Most of the film is set in the courtroom that is more like the court of Judge Nutmeg at times (you expect 'The Wheel of Justice' to make at appearance at the climax), but it ventures out into the town on occasions. The scenes of Rev. Brown preaching are particularly worrying, especially the way he talks to his daughter, and the town quickly begins to resemble an angry mob. They perform a charming ditty that goes something like this: "We'll hang Bertram Cates from a sour apple tree... We'll hang Henry Drummond from a sour apple tree, Glory Glory Hallelujah! Our God is marching on." Harsh. They could have made themselves slight less unhinged by making it a sweet apple tree.
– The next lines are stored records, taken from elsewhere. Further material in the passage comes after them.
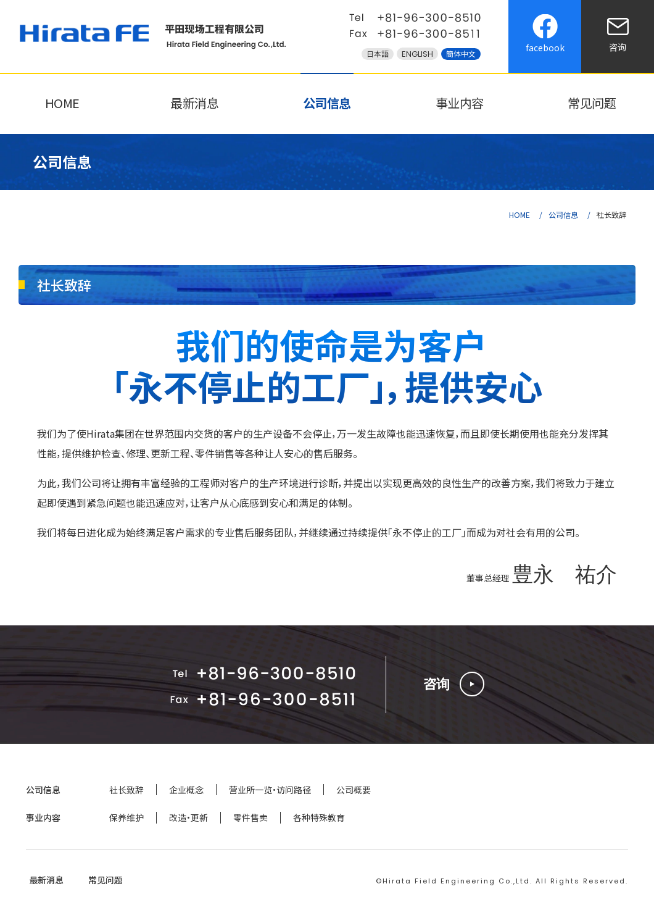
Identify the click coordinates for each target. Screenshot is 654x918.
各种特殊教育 (319, 817)
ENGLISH (417, 54)
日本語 (377, 54)
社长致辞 (126, 789)
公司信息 (327, 103)
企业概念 (186, 789)
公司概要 (353, 789)
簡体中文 (461, 54)
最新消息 (194, 103)
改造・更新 (188, 817)
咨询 (617, 47)
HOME (62, 103)
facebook (545, 47)
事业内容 (460, 103)
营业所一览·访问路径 (270, 789)
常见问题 (592, 103)
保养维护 (126, 817)
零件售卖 (250, 817)
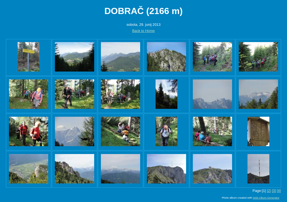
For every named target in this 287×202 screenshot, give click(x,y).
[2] (269, 191)
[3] (274, 191)
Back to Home (143, 31)
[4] (279, 191)
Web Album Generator (266, 197)
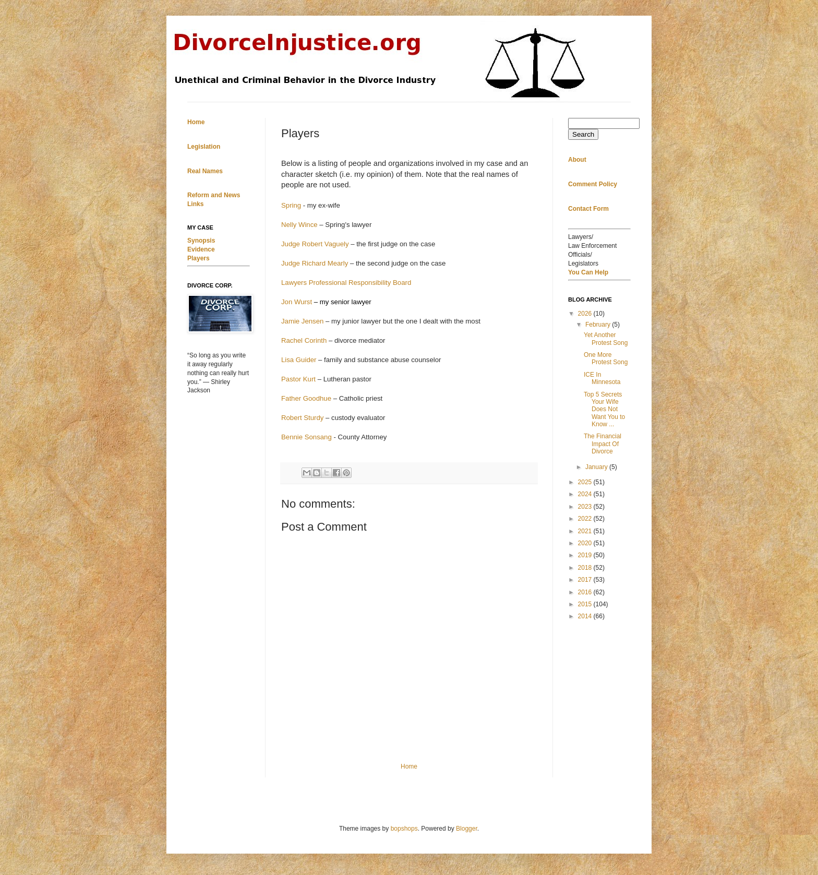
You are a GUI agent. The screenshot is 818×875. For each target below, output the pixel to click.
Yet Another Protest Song (606, 338)
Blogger (466, 828)
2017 (586, 579)
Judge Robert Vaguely (315, 244)
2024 (586, 494)
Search (583, 134)
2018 (586, 567)
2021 (586, 531)
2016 (586, 592)
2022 (586, 518)
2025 (586, 482)
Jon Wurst (296, 302)
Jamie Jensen (302, 321)
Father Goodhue (306, 398)
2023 (586, 506)
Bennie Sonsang (306, 437)
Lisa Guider (298, 360)
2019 (586, 555)
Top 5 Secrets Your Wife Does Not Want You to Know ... (604, 409)
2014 (586, 616)
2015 (586, 604)
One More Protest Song (606, 358)
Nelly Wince (299, 225)
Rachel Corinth (304, 340)
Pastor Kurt (298, 379)
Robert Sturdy (302, 418)
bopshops (404, 828)
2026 (586, 313)
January (597, 467)
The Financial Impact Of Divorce (602, 444)
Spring (291, 205)
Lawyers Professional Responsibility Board (346, 282)
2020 (586, 543)
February (598, 324)
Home (409, 766)
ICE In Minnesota (602, 378)
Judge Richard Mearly (314, 263)
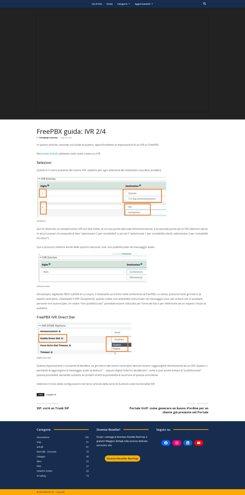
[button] (204, 4)
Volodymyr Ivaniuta (48, 137)
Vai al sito (97, 3)
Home (110, 3)
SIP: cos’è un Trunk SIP (53, 408)
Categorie (123, 3)
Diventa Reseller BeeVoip (122, 458)
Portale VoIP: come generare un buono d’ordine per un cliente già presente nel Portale (168, 410)
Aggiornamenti (144, 3)
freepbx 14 (51, 394)
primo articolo (50, 153)
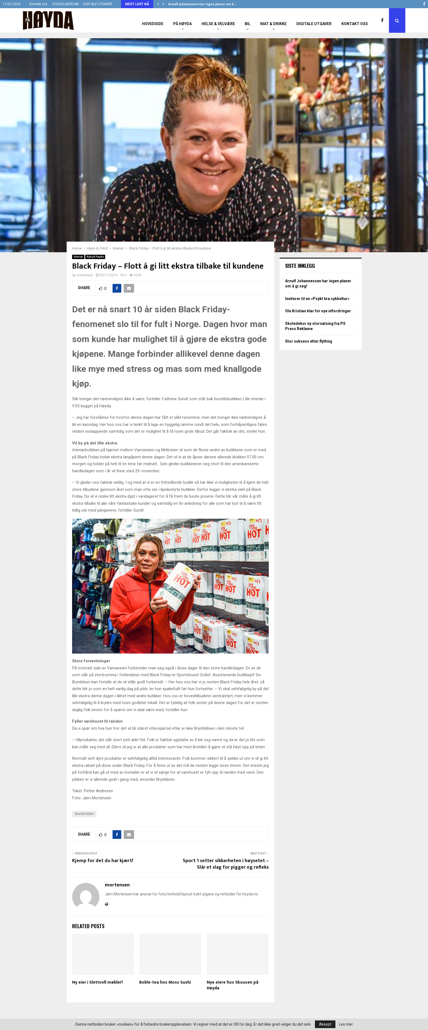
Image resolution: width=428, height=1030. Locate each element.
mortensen (84, 275)
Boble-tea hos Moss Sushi (165, 982)
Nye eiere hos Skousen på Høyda (232, 985)
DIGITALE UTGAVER (97, 4)
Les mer (346, 1024)
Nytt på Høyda (95, 256)
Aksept (325, 1024)
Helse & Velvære (218, 24)
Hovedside (152, 24)
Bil (247, 24)
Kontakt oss (38, 4)
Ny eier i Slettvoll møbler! (97, 982)
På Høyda (182, 24)
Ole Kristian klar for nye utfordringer (318, 311)
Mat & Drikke (273, 24)
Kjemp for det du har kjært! (102, 861)
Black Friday (84, 813)
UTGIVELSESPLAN (65, 4)
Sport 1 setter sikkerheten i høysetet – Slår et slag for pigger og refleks (226, 864)
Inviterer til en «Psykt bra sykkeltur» (317, 298)
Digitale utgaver (314, 24)
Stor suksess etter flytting (308, 341)
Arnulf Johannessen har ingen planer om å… (202, 4)
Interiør (78, 256)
Inherit the Wind states the case for both sides of the argument but it seems to lean towards Darwinism in the way it portrays the fundamentalist population. Henry Drummond doesn't make a case for Darwin though, he fights for the right for Cates to think. As you'd expect, there is a moment where Drummond really ruffles Brady's feathers, and although satisfying, it's not up there with a similar moment in Anatomy of a Murder.

So it's a brilliantly acted, well-made film that prompts thought about this thorny issue. It didn't change my mind but I definitely revisited my opinions. Not bad for less than a fiver. Plus you can crack loads of gags about 'inheriting the wind'. Which is always a bonus.

If you like this you could also try:
12 Angry Men, Anatomy of a Murder.


  1. I've heard of this being hailed a classic, never got around to watching. Court room dramas can be very well-done.

  2. I enjoyed it but as far as Court room dramas go I don't think Anatomy of a Murder (1959) can be beaten.

  3. Anatomy of a Murder (1959)...another to add to the list, thanks!